WHAT YOU SHOULD DO: Omitting the pictures, output all of the records precisely as written.

Stored data:
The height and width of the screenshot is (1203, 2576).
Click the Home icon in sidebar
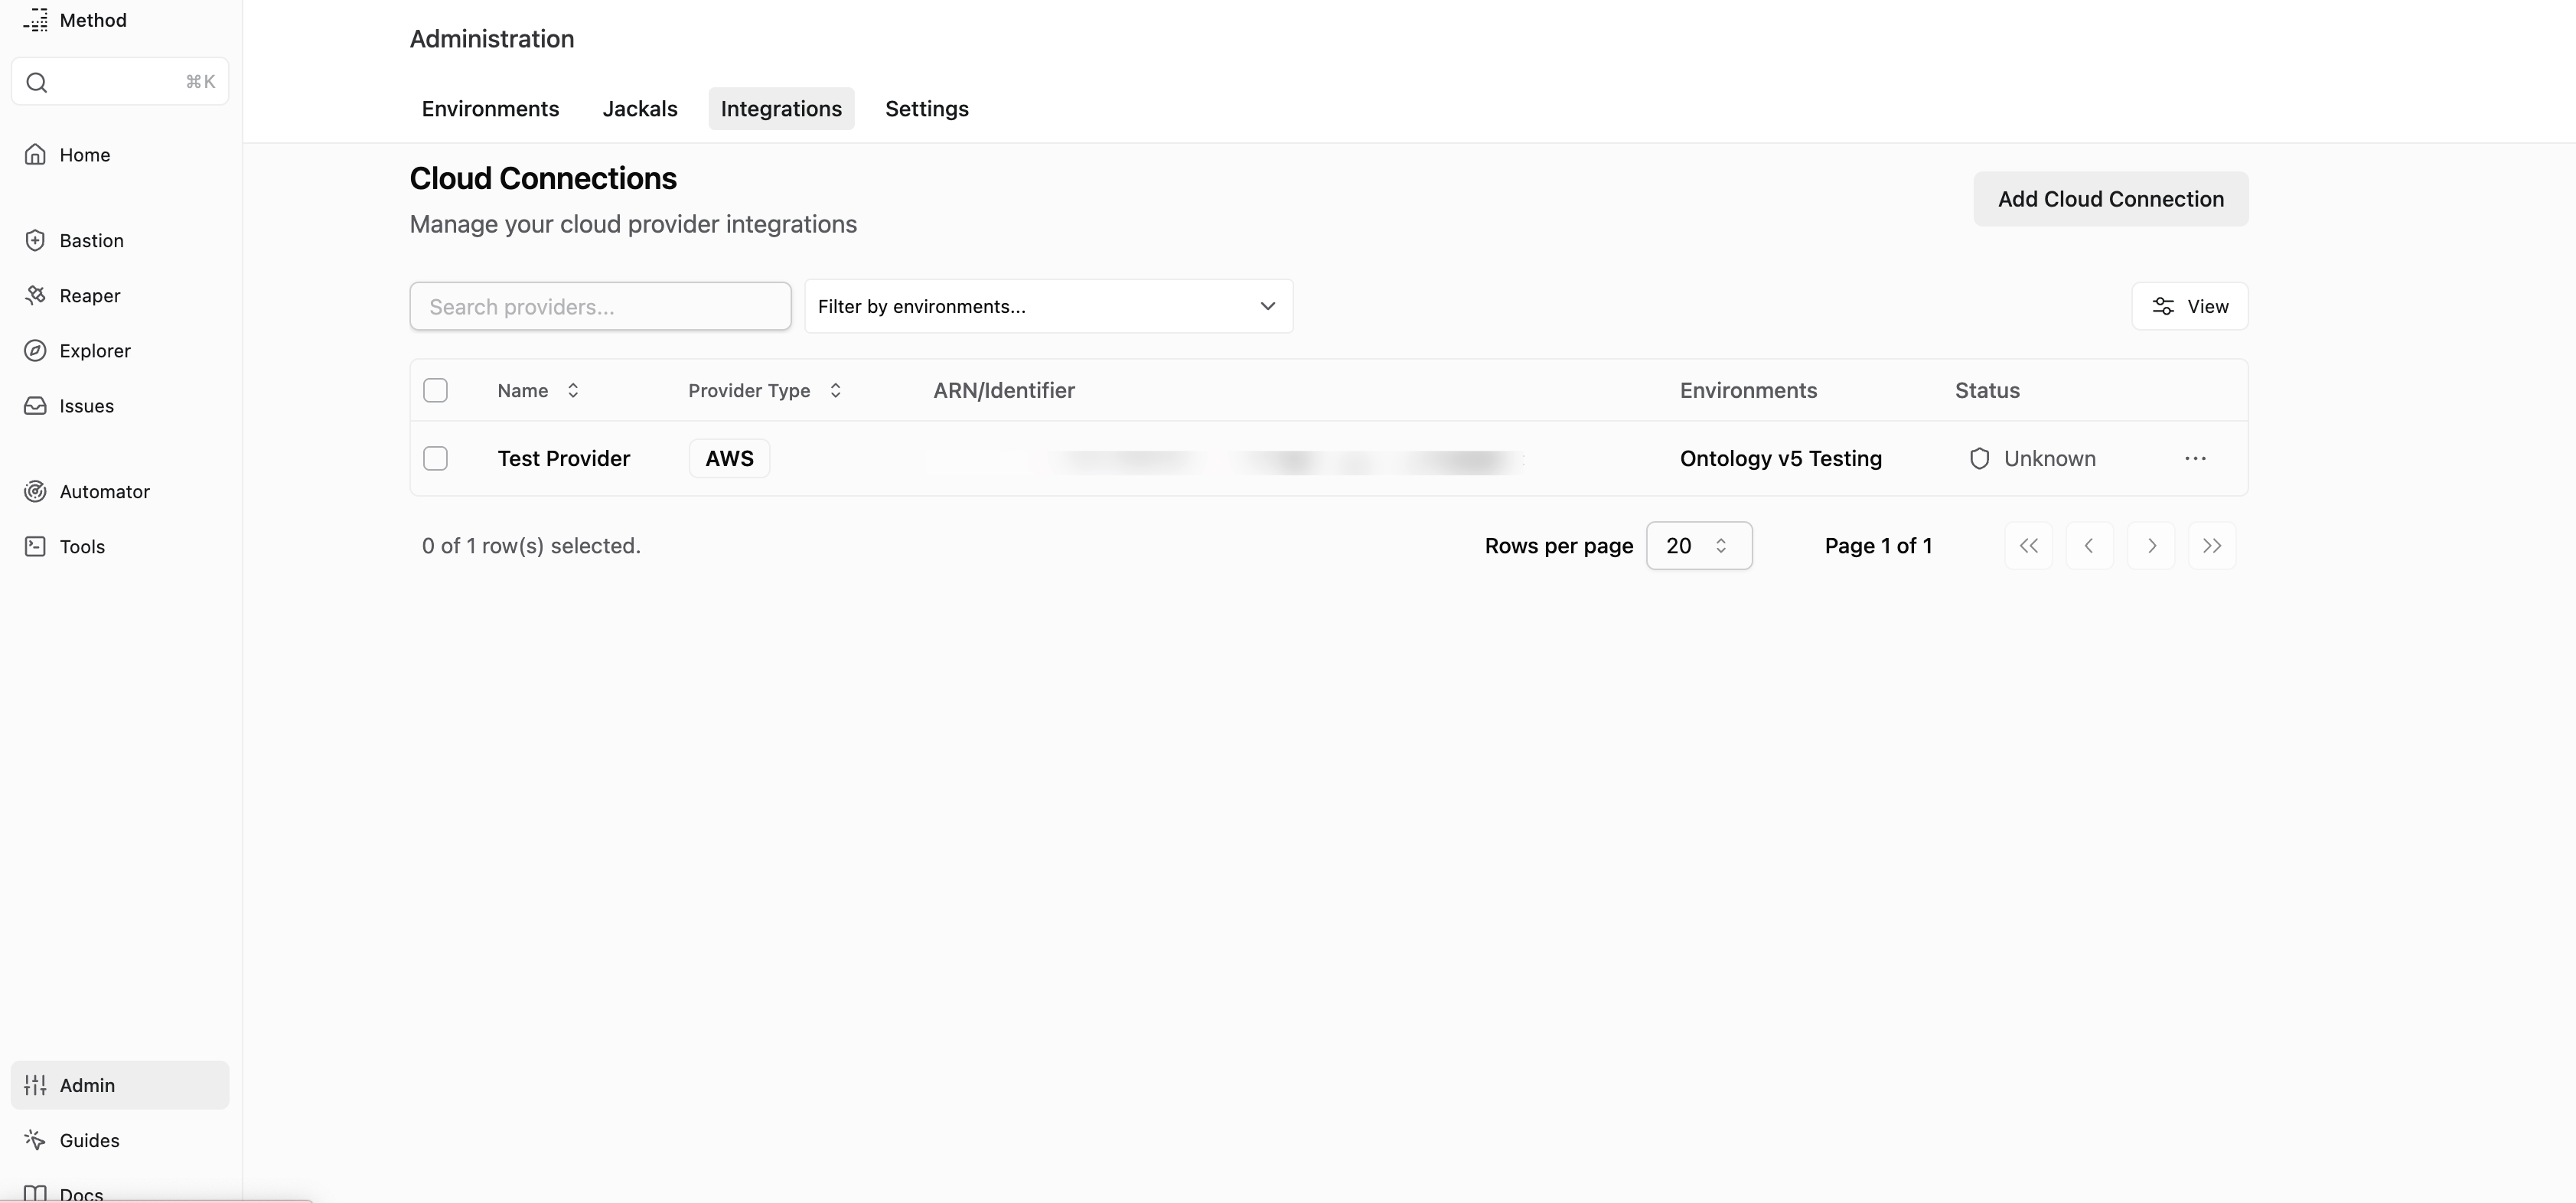tap(35, 155)
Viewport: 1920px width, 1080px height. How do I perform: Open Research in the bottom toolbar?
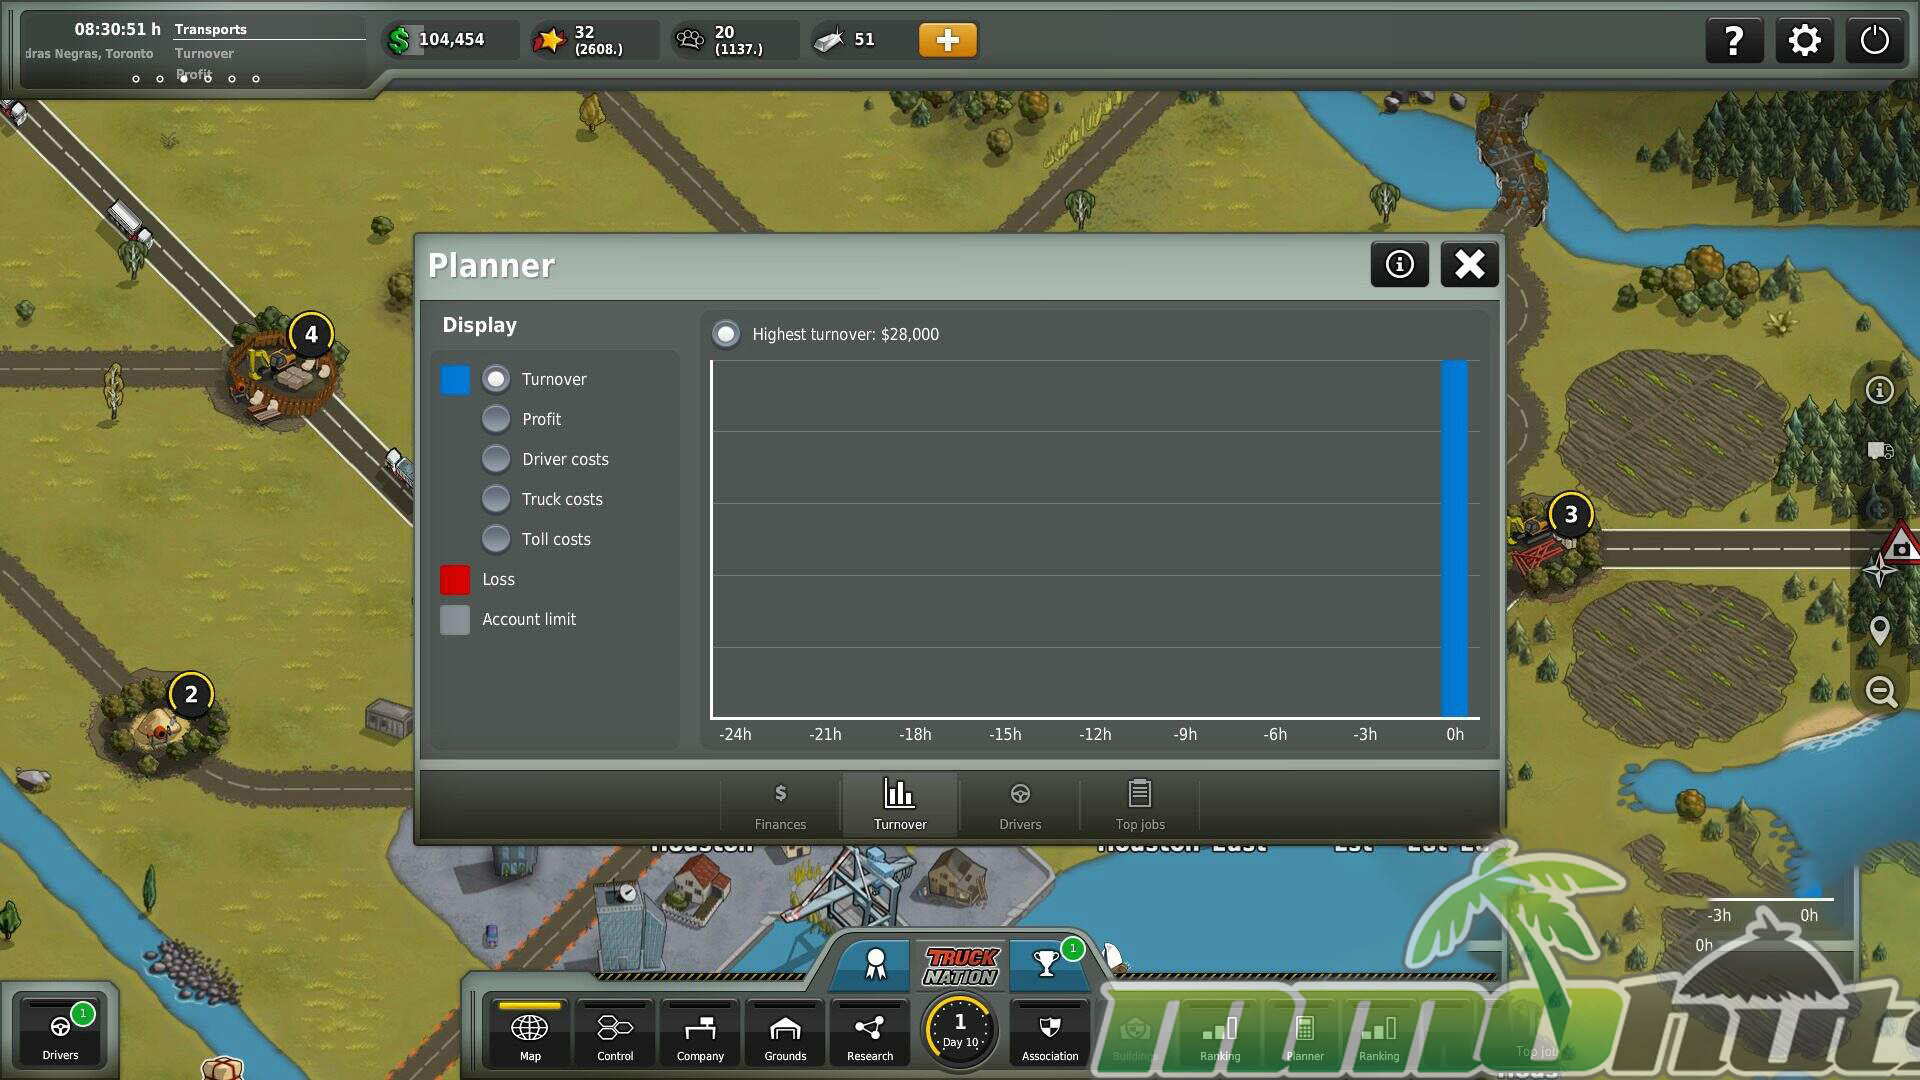869,1034

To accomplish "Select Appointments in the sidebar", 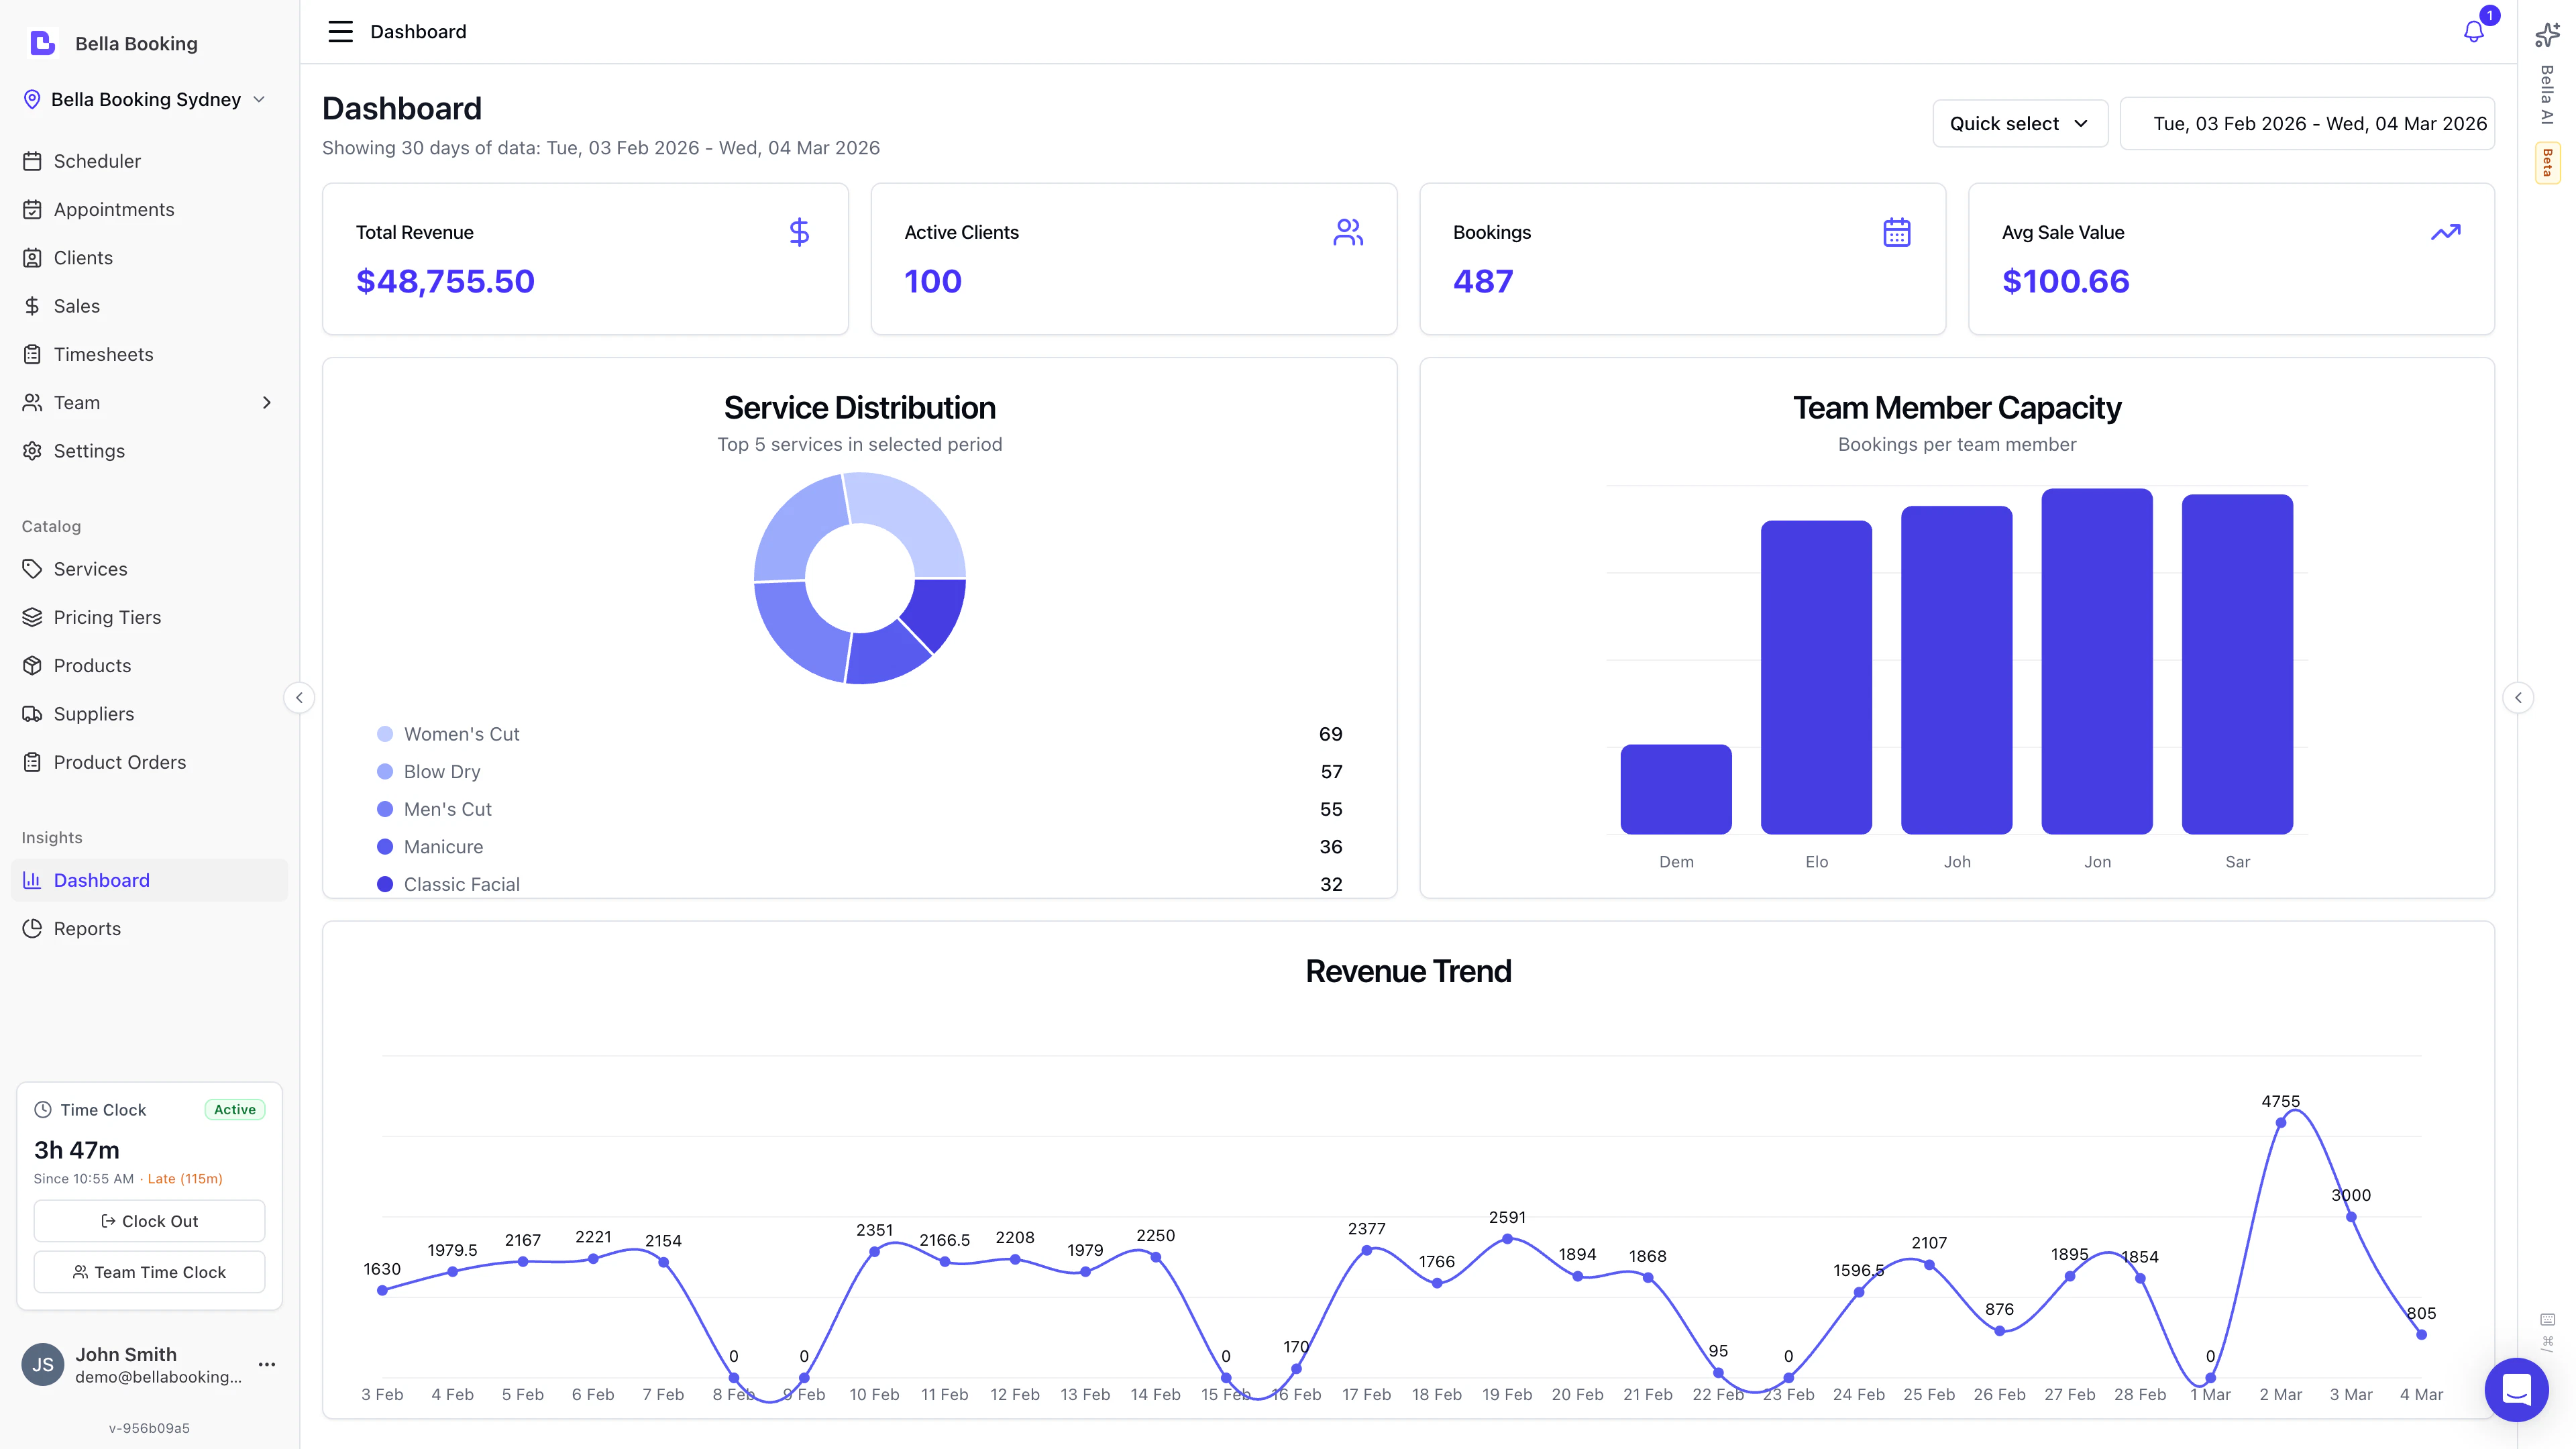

FINISHED TASK:
The height and width of the screenshot is (1203, 2576).
Click the Home icon in sidebar
tap(35, 155)
Viewport: 1920px width, 1080px height. How do I perform: Open Research in the bottom toolbar?
869,1034

To accomplish "Select Appointments in the sidebar", 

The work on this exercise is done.